It has been repeated often enough in so many mobile gaming circles that it may be in danger of becoming one of the most prevalent misconceptions in the mobile gaming industry. The fact of the matter is however, that the adage “the future of mobile gaming lies in casual games” can stand to be placed under a little more scrutiny. The mobile gaming industry is actually divided in their opinion of this statement, with some believing it to be the gospel truth and others considering it meaningless.

In one sense the term ‘casual’ when used to refer to mobile gaming is a bit hazy and ill defined. Many of the games that fall under this umbrella term have virtually nothing in common with each other, apart from the fact that they offer relatively simple user interfaces and game play. Some of the examples and genres of games attributed to this category, such as web games and spinning plate games like Diner Dash, or even games such as Bejewelled for example, do not really fit into the definition of “casual games” in the strictest sense of the term, simply because casual games do not necessarily have to be low tech releases in 2D that are lacking in any type of narrative whatsoever. For better or for worse however, that is what casual gaming has seemingly come to mean for many in the mobile gaming industry. This is akin to saying that all games that feature 3D graphics and are appealing enough for people to play them for hours and hours at a time define “hardcore” games.
One other popular misconception going around in mobile gaming circles is that casual games had its origins in the DS and the Wii.

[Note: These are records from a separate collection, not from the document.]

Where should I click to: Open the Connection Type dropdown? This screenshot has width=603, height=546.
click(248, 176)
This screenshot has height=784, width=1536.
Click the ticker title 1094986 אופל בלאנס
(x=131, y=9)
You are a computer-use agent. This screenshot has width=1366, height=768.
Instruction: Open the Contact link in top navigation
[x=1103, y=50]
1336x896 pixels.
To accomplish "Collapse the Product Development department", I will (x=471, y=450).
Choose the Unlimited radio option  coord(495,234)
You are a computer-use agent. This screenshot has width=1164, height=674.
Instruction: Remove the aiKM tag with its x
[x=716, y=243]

Nothing could be further from the truth, and the fact is that casual games have actually been in existence since the earliest days of the games industry, although of course they were called arcade games back then.

It is important to remember however that these early arcade games weren’t merely shoot-’em up and beat-’em up types of games. If you were to look back at some of the most popular arcade game releases of the era such as Tetris, Mahjong, Pong, Mr Do, Pac-Man and Ms Pac-Man, their primary appeal to players was that they allowed players to get started on a game with very little in the way of special skills and complicated instructions. In most cases, all it took was a few coins and the player was well on his way to short, intense burst of enjoyable game play through very simple and visually attractive interfaces.

It appears then that the much of the potential success of the mobile gaming industry–particularly the casual games–lies in the ability to draw from the immediacy and features that contributed to the type of rewarding gaming experience provided by these early arcade games, and recreate it for today’s mobile gaming platforms. The established gaming companies such as Namco, Sega and Capcom already have the skills and know how that made the early arcade games such huge hits. Adapting those qualities for the current crop of mobile gaming titles will surely result in a whole new generation of successful releases.